Wildlife Enthusiasts Join to Save Rare Cougars

ByABC News
January 2, 2003, 11:29 AM

F O R T   C O L L I N S, Colo., Jan. 2 -- Cougars, or mountain lions, once prowled across all 48 states in the continental United States. But their threat to livestock made them targets for ranchers and hunters.

Today, the big cats are extinct in the East and survive in only a dozen Western states. They may soon become endangered here, too, where it is legal to hunt the animals.

Rick Kahn, wildlife supervisor of Colorado's Division of Wildlife, says the number of mountain lions killed by hunters has doubled in the last 20 years.

While he admitted there was no way of knowing the exact number of cougars in Colorado, he estimated about 4,000 of the cats live in the Rocky Mountain range.

"I think we're harvesting in the range of 300 to 400 animals a year," he said. "We have a quota system and we try to manage our mountain lion population."

Population maintenance is important because as suburban sprawl encroaches upon the cougars' once expansive territory, the introduction of people to the wild animals can have fatal consequences.

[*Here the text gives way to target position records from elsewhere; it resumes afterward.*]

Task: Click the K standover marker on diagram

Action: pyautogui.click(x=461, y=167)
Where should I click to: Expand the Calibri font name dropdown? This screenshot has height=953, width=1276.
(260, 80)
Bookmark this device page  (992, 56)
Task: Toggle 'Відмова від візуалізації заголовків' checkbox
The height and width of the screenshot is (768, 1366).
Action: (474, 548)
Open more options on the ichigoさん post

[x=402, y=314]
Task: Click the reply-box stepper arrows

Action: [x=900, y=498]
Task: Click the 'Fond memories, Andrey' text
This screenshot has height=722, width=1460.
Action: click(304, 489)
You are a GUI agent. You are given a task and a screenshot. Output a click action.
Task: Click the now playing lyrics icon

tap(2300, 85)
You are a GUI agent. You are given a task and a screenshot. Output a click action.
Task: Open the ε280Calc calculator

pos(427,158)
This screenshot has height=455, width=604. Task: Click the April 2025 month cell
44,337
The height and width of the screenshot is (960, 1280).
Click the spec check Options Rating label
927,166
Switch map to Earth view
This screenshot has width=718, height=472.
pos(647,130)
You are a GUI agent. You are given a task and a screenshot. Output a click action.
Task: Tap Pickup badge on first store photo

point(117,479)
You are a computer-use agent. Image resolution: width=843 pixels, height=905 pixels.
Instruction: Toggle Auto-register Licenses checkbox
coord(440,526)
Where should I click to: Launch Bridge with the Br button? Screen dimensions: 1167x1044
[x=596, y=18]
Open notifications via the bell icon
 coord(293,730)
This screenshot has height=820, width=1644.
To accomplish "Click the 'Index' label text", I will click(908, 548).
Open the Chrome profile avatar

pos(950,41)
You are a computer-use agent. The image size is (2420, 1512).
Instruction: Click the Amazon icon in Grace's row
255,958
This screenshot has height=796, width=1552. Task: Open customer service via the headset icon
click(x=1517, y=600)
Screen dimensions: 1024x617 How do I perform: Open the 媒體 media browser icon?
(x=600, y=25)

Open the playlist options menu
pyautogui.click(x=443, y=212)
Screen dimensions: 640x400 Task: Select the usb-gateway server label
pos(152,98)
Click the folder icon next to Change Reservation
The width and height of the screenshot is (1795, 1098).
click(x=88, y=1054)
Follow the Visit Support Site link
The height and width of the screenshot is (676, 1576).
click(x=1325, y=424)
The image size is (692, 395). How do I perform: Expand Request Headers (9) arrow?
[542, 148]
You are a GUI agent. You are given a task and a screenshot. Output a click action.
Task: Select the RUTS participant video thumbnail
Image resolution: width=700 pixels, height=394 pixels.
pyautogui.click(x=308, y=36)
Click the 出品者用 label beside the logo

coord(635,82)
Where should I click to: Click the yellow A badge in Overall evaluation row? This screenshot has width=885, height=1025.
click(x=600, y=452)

According to a New York Times report, human attacks on people average about four a year. Since 1890, mountain lions have killed 17 people, 11 of them children, in the United States and Canada.

In Arizona, the cougars' purported role in the decline of a reintroduced bighorn sheep population prompted the U.S. Fish and Wildlife Service to grant the Arizona Game and Fish Department permission to proceed with the killing of up to 36 cougars over the next three years.

In many Western states, the fear of livestock losses due to prowling mountain lions is a major concern. Ranchers fear financial shortfalls if mountain lions hunt in the areas where their livestock graze.

Goodall to the Rescue

Nevertheless, wildlife champion Jane Goodall, best known for her pioneering work with African chimpanzees, has just taken up the cougar conservation cause. She says it doesn't matter how many cougars are believed to be in the wild, they should all be protected as they are in California.